§ TASK PROMPT
Reproduce every line of the data below word for word, omitting the pictures.

>> Start INFORMATION SUPPLIED

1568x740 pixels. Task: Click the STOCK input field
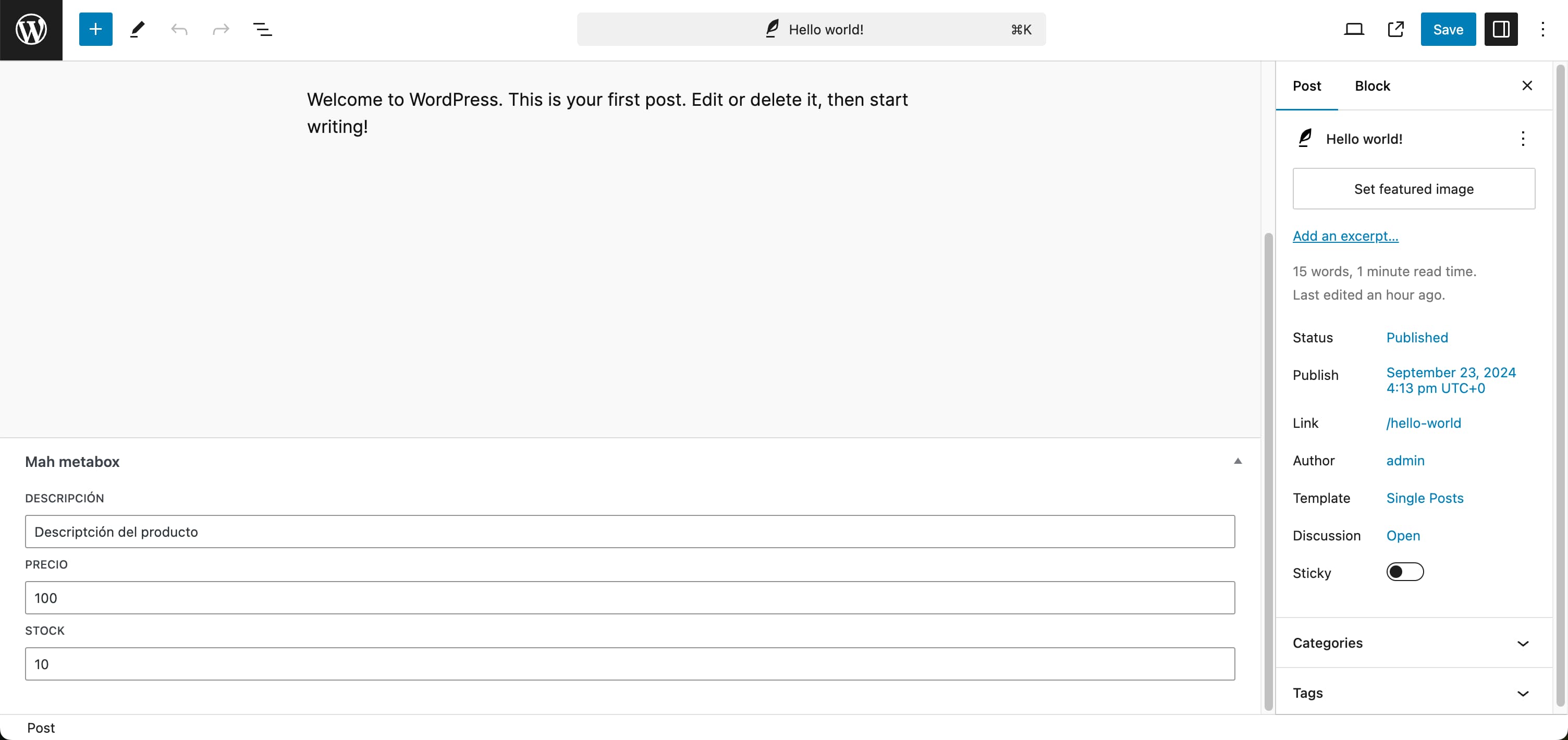pyautogui.click(x=630, y=664)
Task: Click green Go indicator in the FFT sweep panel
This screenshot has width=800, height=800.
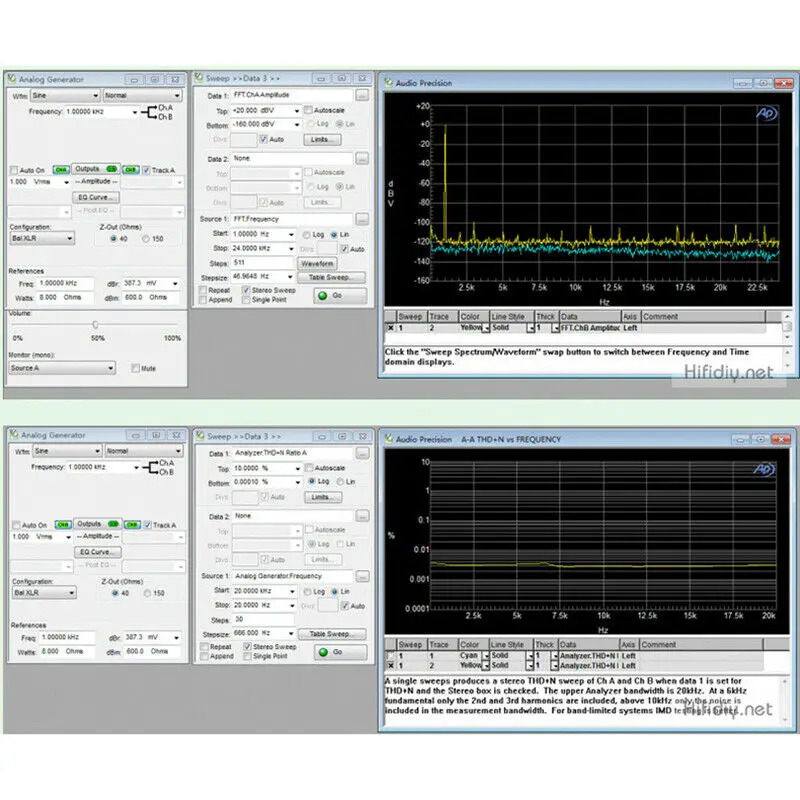Action: pos(322,296)
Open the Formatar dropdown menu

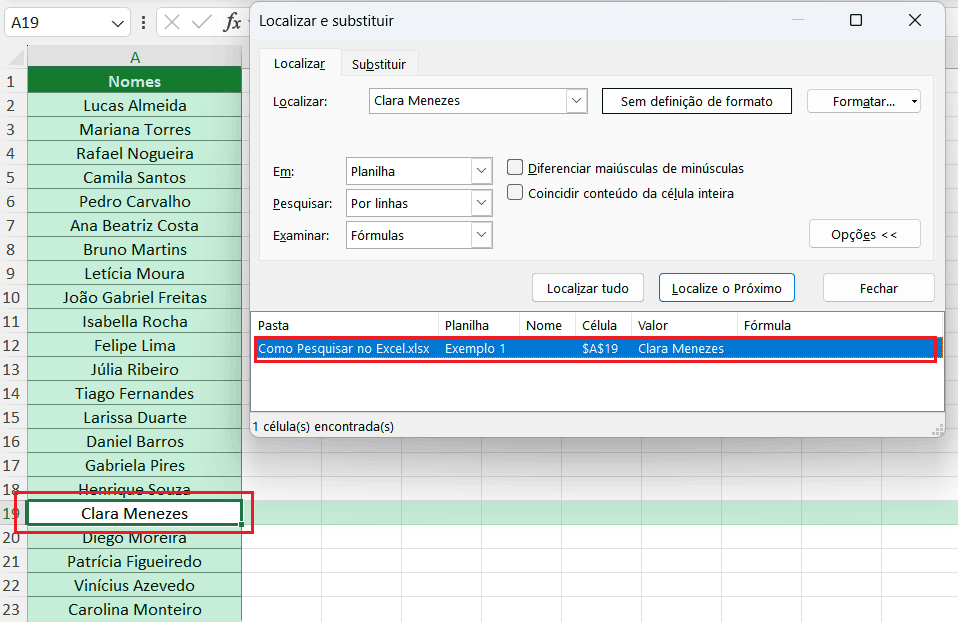(x=864, y=101)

>> End INFORMATION SUPPLIED

§ PROBLEM SOLUTION
1568x740 pixels. Task: Click the STOCK input field
pyautogui.click(x=630, y=664)
Task: Click green Go indicator in the FFT sweep panel
This screenshot has width=800, height=800.
Action: pos(322,296)
Open the Formatar dropdown menu

(x=864, y=101)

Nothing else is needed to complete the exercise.